There are many different types of transmission line structures used throughout ATC’s service area. Learn about the wires and circuits.

We use both wood and steel structures depending on the conditions of the land and surrounding areas, the height needed for the poles, the price of steel and other factors, such as:

  • construction
  • operation
  • maintenance
  • cost
  • electrical capacity and voltage of the transmission line
  • physical electrical clearances
  • environmental impact

About the wires

The wires used in large transmission lines are mainly aluminum. Aluminum costs less and is lighter than copper, which was primarily used until the 1950s. A single-circuit transmission line will have three wires; a double-circuit line will have six wires. An additional wire (or two), called a shield wire is connected to transmission line structures at the top to protect the main conductors (wires) from a direct lightning strike. If lightning strikes, it will hit the shield wires rather than the main wires. If lightning were to strike the main wires, a short circuit to the ground might occur, which could cause a momentary power outage that may not even be noticed by the general public.

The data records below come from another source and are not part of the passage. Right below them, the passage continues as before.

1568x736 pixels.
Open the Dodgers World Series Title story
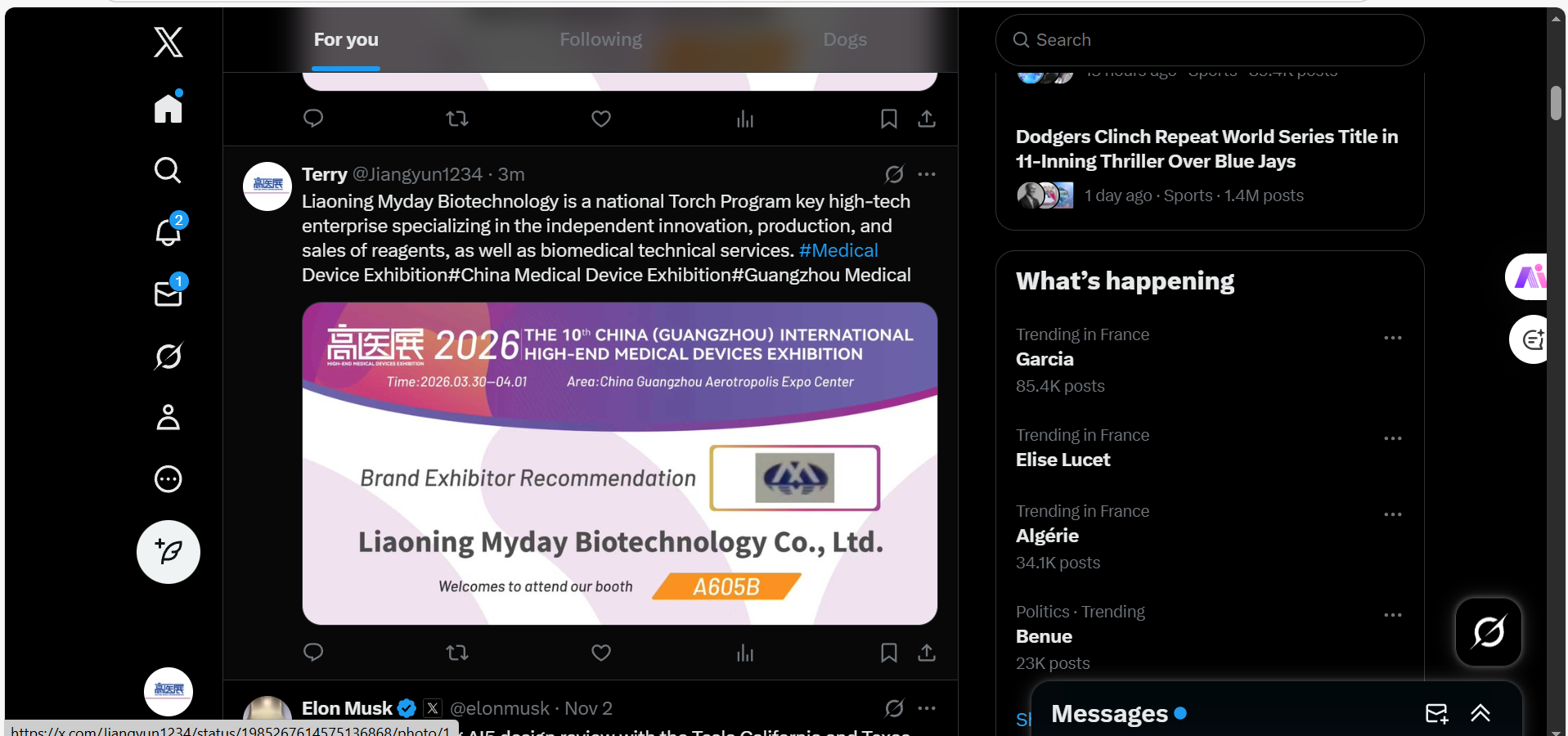pyautogui.click(x=1206, y=149)
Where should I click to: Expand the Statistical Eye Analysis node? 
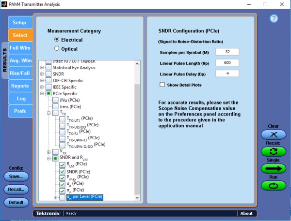click(42, 68)
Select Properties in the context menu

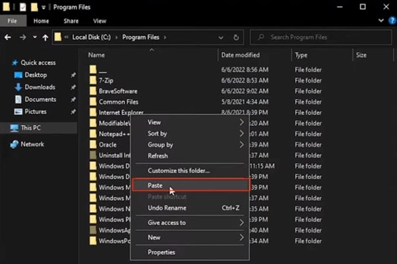(x=162, y=252)
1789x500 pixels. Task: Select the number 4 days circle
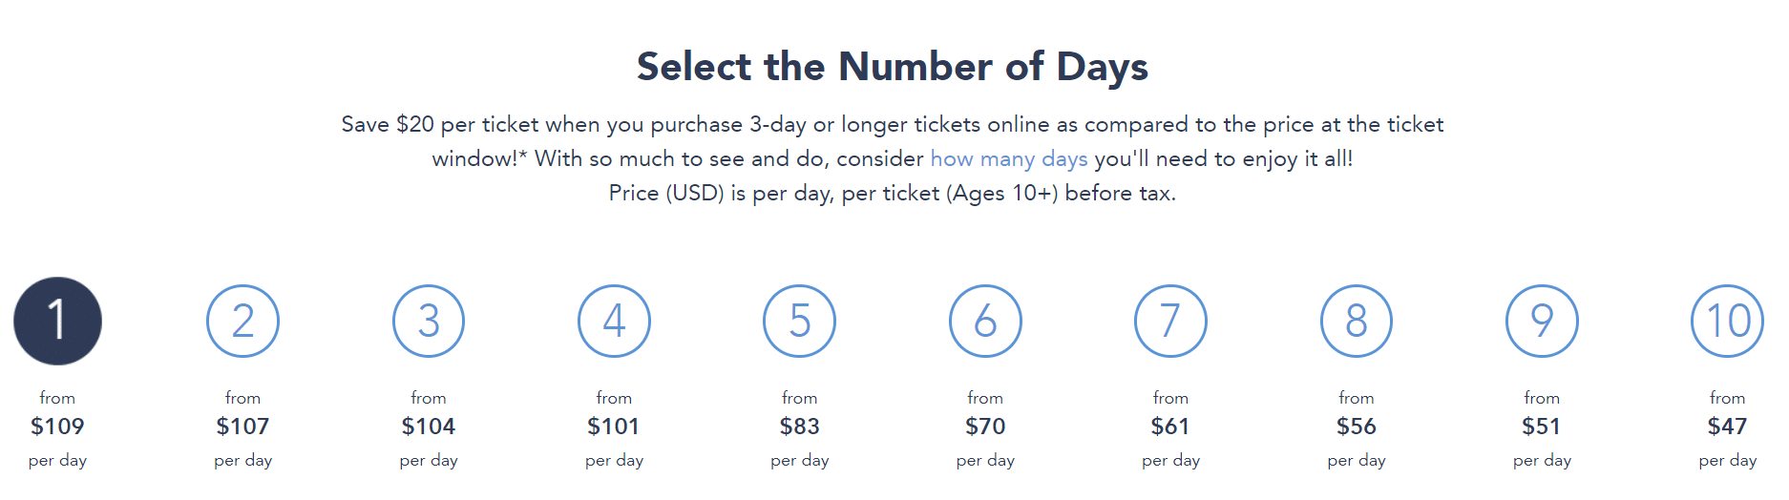pyautogui.click(x=614, y=321)
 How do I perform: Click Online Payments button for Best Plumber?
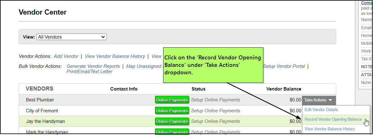172,100
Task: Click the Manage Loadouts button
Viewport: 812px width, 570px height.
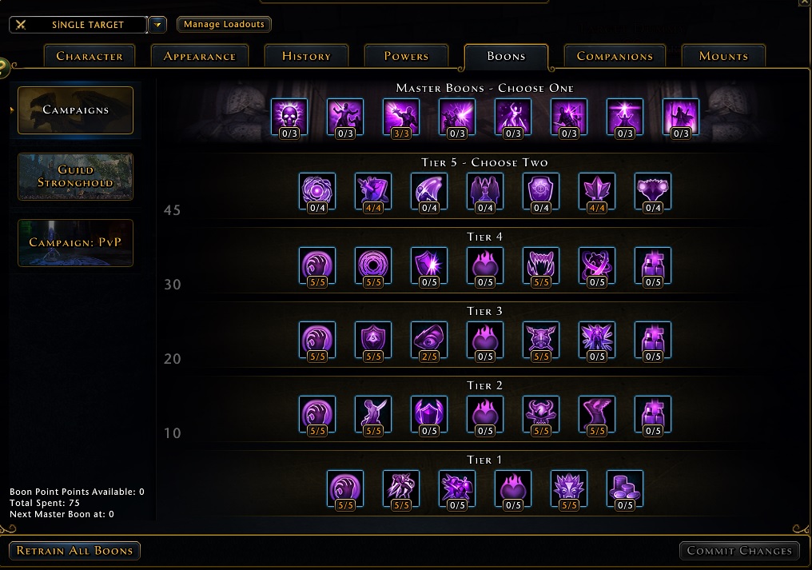Action: point(224,24)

Transmission lines are connected to the structures by insulators that are usually made of porcelain. They must be strong enough to support the weight of the transmission lines while preventing a contact between the wires and the structure. Contact between the two would cause a short circuit and disrupt supply.

345-kilovolt, double-circuit on single poles

Higher voltage lines require taller poles and wider rights-of-way.

H-frame wood structure

This type of design allows for longer spans (the distance between structures). In general the height of the structures is less than single-pole structures.

Double-circuit, 138-kilovolt steel lattice structure

Lattice structures are strong (rigid) compared to their weight. The strength is based on the design and not necessarily because it is a truss system.

Double-circuit, 138-kilovolt line build on galvanized steel poles

This type of design is most often used to route two circuits out of a substation to keep the right-of-way narrow.

138-kilovolt, single-circuit line on weathering steel

This type of maintenance-free structure will weather (rust) over time to give the appearance of wood and is generally used in wooded areas.

138-kilovolt steel H-frame

Similar to wood h-frames, this design allows for longer spans (distance between structures).

Double-circuit, 138-kilovolt transmission line built on wood structures

Local electric distribution lines, cable and telephone lines are sometimes carried on the same structures to make efficient use of space. Taller poles are needed to do this.